Now, I thought, to what extent or in what way was Case Rivers concerned? Surely the man had been in Gately’s office on that fatal day. I had no idea that he had killed the banker,—that was only Zizi’s foolishness,—but he had certainly been there.

It came to me suddenly that if Rivers could be taken again to the Gately offices, the rooms, the associations, might possibly bring back his lost memory, and let him reinstate himself in his real personality. To be sure, this might prove him the murderer, but if so, it would be only the course of justice; and, on the other hand, if it explained his innocent or casual call on Gately that, too, was what the man deserved.

And so I went at once to see Rivers. I found him in his rooms, the ones he had taken while he was to assist Wise in his work, and he greeted me cordially.

“The plot thickens,” he said as I told him of Sadie’s wireless station. “I knew that girl was a sly one. She’s one of the most important people in the big spy web. She’s one of their spyders, who spin a pretty web and attract gullible flies. Amos Gately fell for her charms,—you know, Brice, she is a siren,—and somehow she lured him into the web she so deftly spun. To my mind, Gately was a good, upright citizen, who fell for a woman’s wiles. I’m not sure about this, it may be he was mixed up in spy work before Sadie came on the scene,—but I’m certain she was accessory before, during, or after the fact.”

“Accessory to his murder?” I asked.

“Not necessarily; but strongly accessory to his wrongdoing in the matter of treason. I think she, for a time, worked Gately through Rodman, but, latterly, she grew bolder or found she could do more by personal visits and she came and went by the secret elevator, pretty much as she chose.”

“I hate to have Miss Raynor know this,” I said with a covert glance at Rivers, to see how he took the remark.

“So do I,” he said, as frankly as a boy; “I may as well tell you, Brice, that I love that girl. She is, to me, the very crown of womanhood. I have worshiped her from the first moment I saw her. But, understand, I have no hopes,—no aspirations. I shall never offer my hand and heart to any woman while I have no name to offer. And I shall never have a name. If I haven’t yet discovered my own identity I never can. No, I’m no pessimist, and I know that some time some sudden shock might restore my memory all in a minute, yet I can’t bank on such a possibility.

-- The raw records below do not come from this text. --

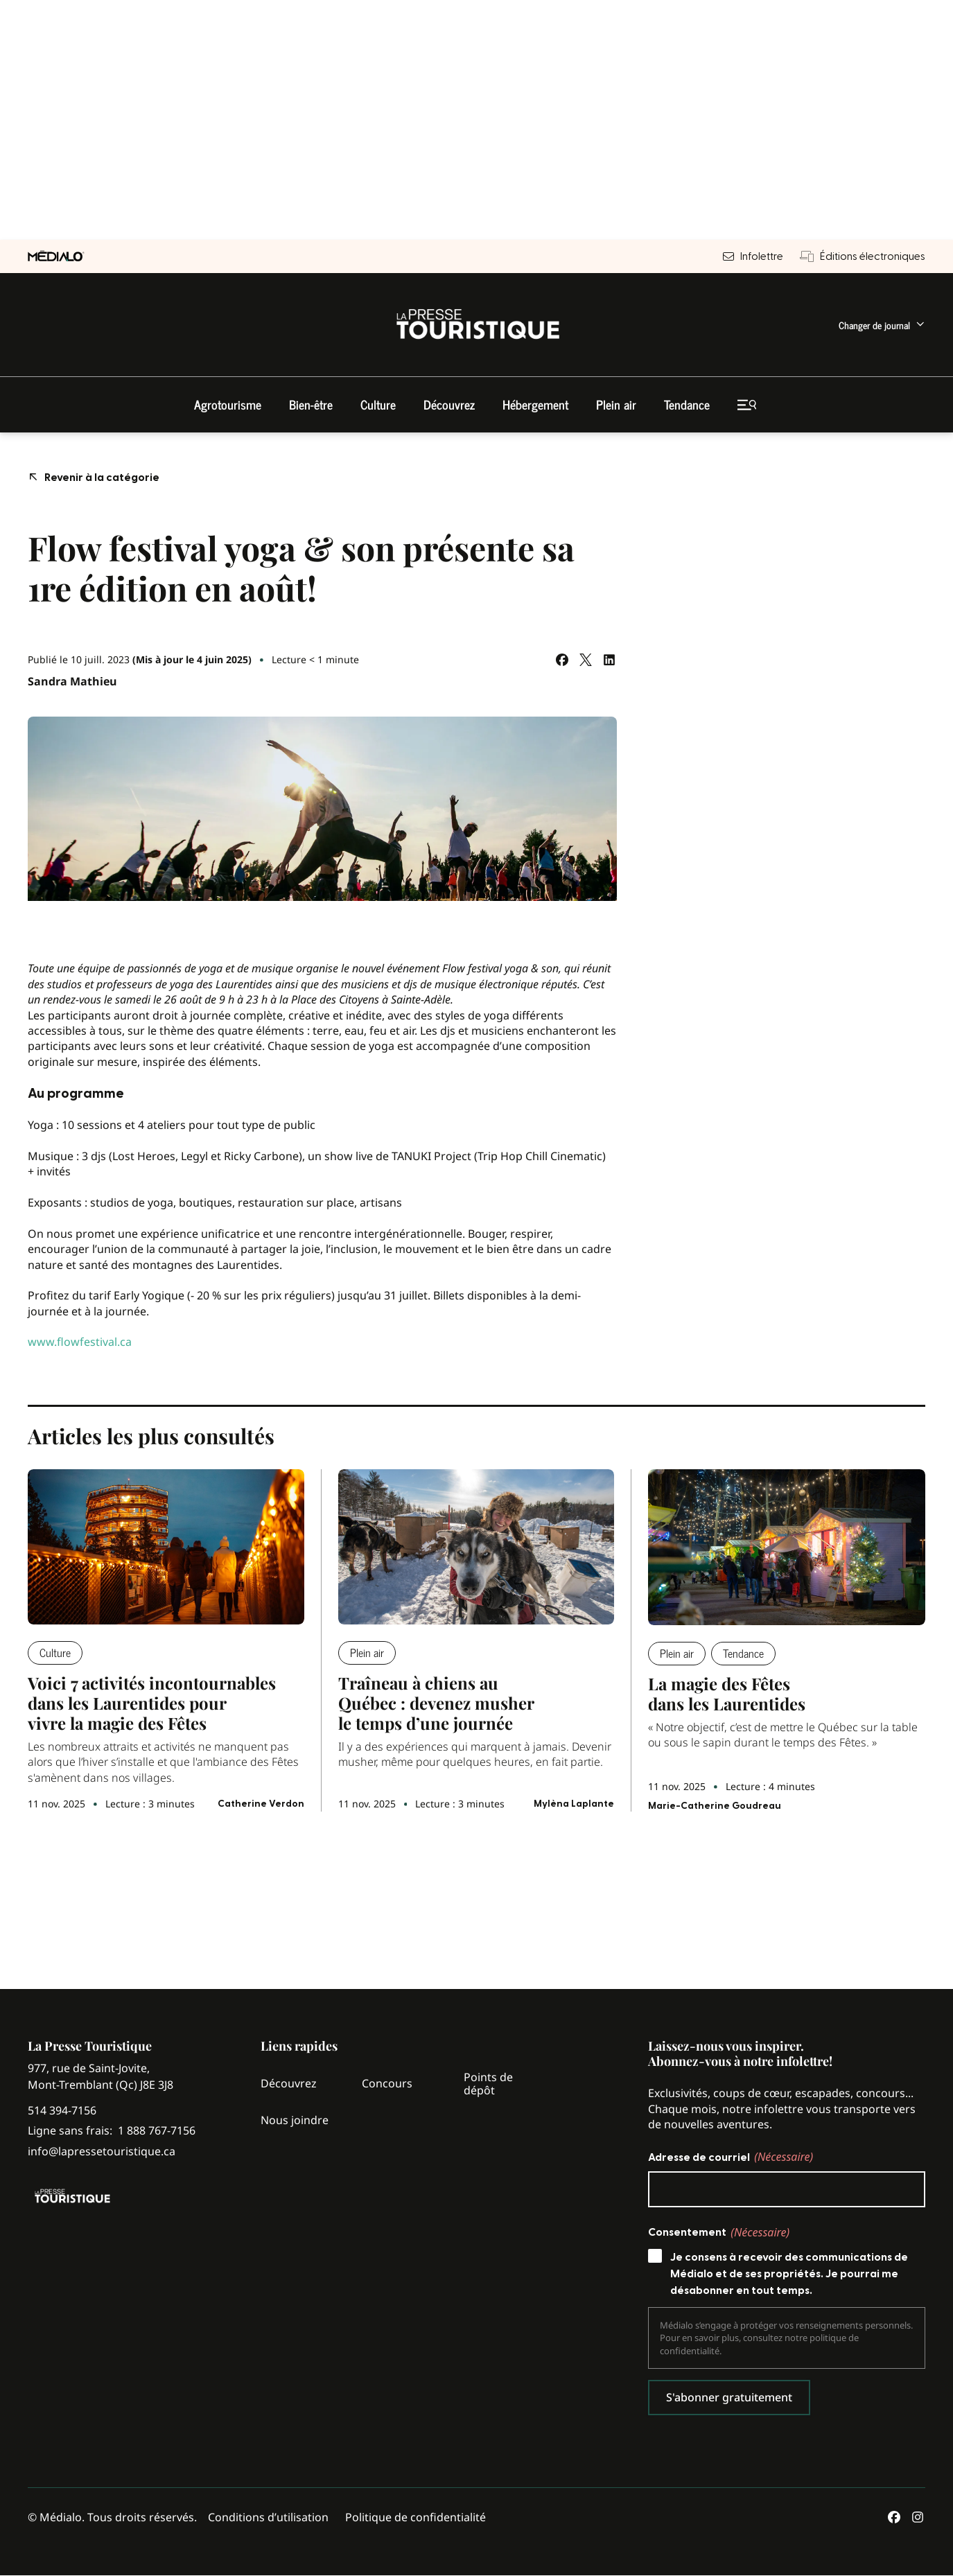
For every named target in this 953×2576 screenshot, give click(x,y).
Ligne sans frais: (111, 2130)
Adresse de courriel (730, 2156)
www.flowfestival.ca (80, 1341)
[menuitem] (882, 325)
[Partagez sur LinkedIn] (609, 659)
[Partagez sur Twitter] (585, 659)
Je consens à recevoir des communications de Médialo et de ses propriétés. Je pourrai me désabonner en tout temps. (789, 2274)
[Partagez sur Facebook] (562, 659)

I’ve talked this over with Rankin,—he’s the doctor who’s following up my case,—time and again. He says that a sudden and very forcible shock is needed to restore my memory, and that it may come and—it may not. He says it can’t be forced or brought about knowingly,—it will have to be a coincidence,—a happening that will jar the inert cells of my brain—or, something like that,—I don’t remember the scientific terms.”

Rivers passed his hand wearily across his forehead.

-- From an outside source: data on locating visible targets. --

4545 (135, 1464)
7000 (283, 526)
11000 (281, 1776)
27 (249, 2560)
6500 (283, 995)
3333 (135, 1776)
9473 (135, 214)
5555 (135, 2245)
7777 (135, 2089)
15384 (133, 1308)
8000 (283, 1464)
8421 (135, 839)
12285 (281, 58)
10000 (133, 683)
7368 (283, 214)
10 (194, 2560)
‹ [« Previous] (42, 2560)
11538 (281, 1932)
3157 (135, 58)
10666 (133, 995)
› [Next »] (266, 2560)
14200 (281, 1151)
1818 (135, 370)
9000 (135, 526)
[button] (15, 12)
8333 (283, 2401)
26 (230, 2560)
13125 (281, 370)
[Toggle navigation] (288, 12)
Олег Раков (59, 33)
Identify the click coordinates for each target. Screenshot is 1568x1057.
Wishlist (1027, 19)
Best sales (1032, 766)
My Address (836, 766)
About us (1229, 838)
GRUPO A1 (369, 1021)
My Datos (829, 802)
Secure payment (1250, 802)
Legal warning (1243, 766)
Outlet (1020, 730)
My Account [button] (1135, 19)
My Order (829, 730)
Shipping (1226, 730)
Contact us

I was in a quandary. I had gone to see the man with full purpose of luring him to Gately’s office and confronting him with the sketched snowflake on the blotting-pad. Now, since he had confided to me his love for Olive Raynor, I shrank from doing anything that might prove him to be Amos Gately’s murderer. For I was fond of Miss Raynor, in a deeply respectful and unpresumptuous fashion. And I had noticed several things of late that made me feel pretty sure that her friendship for Rivers was true and deep, if indeed it were not something more than friendship. This, to be sure, would argue but a fickle loyalty to the memory of Amory Manning, but as Norah and I agreed, when talking it over, Miss Raynor had never shown any desperate grief at Manning’s disappearance,—at least, not more than the loss of a casual friend might arouse.

But I knew where my duty lay. And so I said, “Rivers, I wish you’d go round to Mr. Gately’s office with me. Don’t you think that if you were there,—and you never have been,—you might chance upon some clew that has escaped the notice of Wise or Hudson or myself?”

“Righto!” he said; “I’ve thought myself I’d like to go there. Not, as you politely suggest, to find overlooked clews, but just as a matter of general interest. I’m out, you know, to find the murderer, and also to trace the vanished Amory Manning.”